School of Public Health and Community Medicine, University of New South Wales, Australia.
J Biomed Inform. 2015 Dec;58 Suppl(Suppl):S203-S210. doi: 10.1016/j.jbi.2015.08.003. Epub 2015 Aug 28.
Coronary artery disease (CAD) often leads to myocardial infarction, which may be fatal. Risk factors can be used to predict CAD, which may subsequently lead to prevention or early intervention. Patient data such as co-morbidities, medication history, social history and family history are required to determine the risk factors for a disease. However, risk factor data are usually embedded in unstructured clinical narratives if the data is not collected specifically for risk assessment purposes. Clinical text mining can be used to extract data related to risk factors from unstructured clinical notes. This study presents methods to extract Framingham risk factors from unstructured electronic health records using clinical text mining and to calculate 10-year coronary artery disease risk scores in a cohort of diabetic patients. We developed a rule-based system to extract risk factors: age, gender, total cholesterol, HDL-C, blood pressure, diabetes history and smoking history. The results showed that the output from the text mining system was reliable, but there was a significant amount of missing data to calculate the Framingham risk score.
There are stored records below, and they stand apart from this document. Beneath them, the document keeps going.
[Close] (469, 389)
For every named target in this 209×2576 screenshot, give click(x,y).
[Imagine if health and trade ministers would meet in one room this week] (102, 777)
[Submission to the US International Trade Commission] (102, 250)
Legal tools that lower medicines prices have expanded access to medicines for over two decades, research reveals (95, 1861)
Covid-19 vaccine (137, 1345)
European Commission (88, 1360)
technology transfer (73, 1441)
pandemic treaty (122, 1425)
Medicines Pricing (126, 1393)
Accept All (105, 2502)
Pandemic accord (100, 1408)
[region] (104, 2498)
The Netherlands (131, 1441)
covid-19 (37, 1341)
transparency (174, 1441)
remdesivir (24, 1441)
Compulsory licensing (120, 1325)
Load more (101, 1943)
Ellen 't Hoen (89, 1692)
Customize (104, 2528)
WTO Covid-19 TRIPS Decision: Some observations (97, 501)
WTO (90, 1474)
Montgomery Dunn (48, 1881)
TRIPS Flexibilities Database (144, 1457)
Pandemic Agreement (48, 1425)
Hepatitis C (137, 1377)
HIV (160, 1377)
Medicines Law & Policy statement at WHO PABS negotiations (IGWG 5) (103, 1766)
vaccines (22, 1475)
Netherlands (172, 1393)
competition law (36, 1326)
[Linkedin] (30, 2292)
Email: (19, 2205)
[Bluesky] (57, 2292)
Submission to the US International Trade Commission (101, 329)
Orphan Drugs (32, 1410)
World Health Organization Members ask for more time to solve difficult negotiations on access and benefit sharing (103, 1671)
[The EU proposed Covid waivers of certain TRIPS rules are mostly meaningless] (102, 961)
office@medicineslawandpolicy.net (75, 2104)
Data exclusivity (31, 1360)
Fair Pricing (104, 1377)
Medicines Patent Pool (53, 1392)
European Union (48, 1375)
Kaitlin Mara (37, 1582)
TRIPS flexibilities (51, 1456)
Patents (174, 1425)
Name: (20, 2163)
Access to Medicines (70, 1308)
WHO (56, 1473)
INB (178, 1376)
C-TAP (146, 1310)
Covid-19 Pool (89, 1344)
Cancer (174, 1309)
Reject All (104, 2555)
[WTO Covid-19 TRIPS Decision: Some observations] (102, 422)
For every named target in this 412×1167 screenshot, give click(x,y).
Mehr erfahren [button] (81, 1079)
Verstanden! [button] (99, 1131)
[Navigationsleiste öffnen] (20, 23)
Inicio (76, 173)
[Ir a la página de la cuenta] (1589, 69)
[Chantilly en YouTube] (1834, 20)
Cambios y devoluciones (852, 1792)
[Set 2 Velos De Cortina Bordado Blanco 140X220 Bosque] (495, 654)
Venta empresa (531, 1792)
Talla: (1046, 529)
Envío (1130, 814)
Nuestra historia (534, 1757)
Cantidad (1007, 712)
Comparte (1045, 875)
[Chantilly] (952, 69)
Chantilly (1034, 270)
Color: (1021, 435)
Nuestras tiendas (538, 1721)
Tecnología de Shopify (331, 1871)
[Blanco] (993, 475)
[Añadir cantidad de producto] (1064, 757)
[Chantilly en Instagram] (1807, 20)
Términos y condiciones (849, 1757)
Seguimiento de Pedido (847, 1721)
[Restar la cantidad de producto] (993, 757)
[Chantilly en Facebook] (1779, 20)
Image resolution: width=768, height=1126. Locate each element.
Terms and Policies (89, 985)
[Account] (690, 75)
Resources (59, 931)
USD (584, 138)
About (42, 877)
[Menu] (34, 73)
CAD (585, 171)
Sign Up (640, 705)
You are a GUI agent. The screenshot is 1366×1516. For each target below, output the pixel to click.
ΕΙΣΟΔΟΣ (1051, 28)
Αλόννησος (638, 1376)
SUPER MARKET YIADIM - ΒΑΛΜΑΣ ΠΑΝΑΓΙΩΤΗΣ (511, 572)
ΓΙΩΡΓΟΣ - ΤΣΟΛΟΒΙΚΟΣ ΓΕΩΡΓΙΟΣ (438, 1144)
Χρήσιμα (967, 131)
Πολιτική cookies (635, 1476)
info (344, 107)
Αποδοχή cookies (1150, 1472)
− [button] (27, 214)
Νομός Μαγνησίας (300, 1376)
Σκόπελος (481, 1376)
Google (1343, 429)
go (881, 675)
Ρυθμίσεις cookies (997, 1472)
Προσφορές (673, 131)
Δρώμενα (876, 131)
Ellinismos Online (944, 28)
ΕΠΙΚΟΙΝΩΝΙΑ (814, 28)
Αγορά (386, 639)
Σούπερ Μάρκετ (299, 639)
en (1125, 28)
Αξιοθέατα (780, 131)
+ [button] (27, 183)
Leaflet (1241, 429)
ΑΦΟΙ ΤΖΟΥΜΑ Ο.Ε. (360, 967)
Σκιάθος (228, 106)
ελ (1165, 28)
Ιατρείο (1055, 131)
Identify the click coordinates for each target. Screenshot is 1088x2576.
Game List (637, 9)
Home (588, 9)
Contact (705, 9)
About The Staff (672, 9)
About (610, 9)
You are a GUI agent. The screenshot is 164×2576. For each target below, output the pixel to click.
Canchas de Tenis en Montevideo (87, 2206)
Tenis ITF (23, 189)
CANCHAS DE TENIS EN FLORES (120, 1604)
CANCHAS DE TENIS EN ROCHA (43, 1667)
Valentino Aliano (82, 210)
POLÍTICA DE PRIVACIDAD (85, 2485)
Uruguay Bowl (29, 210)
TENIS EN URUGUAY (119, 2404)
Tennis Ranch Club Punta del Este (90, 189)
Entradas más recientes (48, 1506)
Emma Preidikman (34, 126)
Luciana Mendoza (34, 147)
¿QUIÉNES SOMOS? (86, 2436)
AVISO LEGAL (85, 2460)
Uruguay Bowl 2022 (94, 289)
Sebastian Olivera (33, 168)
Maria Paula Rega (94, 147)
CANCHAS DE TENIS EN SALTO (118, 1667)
A systematic approach for understanding missing data was followed by implementation of imputation strategies. An analysis of the 10-year Framingham risk scores for coronary artery disease in this cohort has shown that the majority of the diabetic patients are at moderate risk of CAD.
冠状动脉疾病(CAD)常导致心肌梗死,这可能是致命的。风险因素可用于预测CAD,进而可能实现预防或早期干预。确定一种疾病的风险因素需要患者数据,如合并症、用药史、社会史和家族史。然而,如果数据不是专门为风险评估目的收集的,风险因素数据通常会嵌入非结构化的临床叙述中。临床文本挖掘可用于从非结构化临床记录中提取与风险因素相关的数据。本研究提出了利用临床文本挖掘从非结构化电子健康记录中提取弗明汉风险因素,并在一组糖尿病患者中计算10年冠状动脉疾病风险评分的方法。我们开发了一个基于规则的系统来提取风险因素:年龄、性别、总胆固醇、高密度脂蛋白胆固醇、血压、糖尿病史和吸烟史。结果表明,文本挖掘系统的输出是可靠的,但计算弗明汉风险评分存在大量缺失数据。在实施插补策略之前,先采用了一种系统的方法来理解缺失数据。对该队列中冠状动脉疾病的10年弗明汉风险评分分析表明,大多数糖尿病患者处于CAD的中度风险。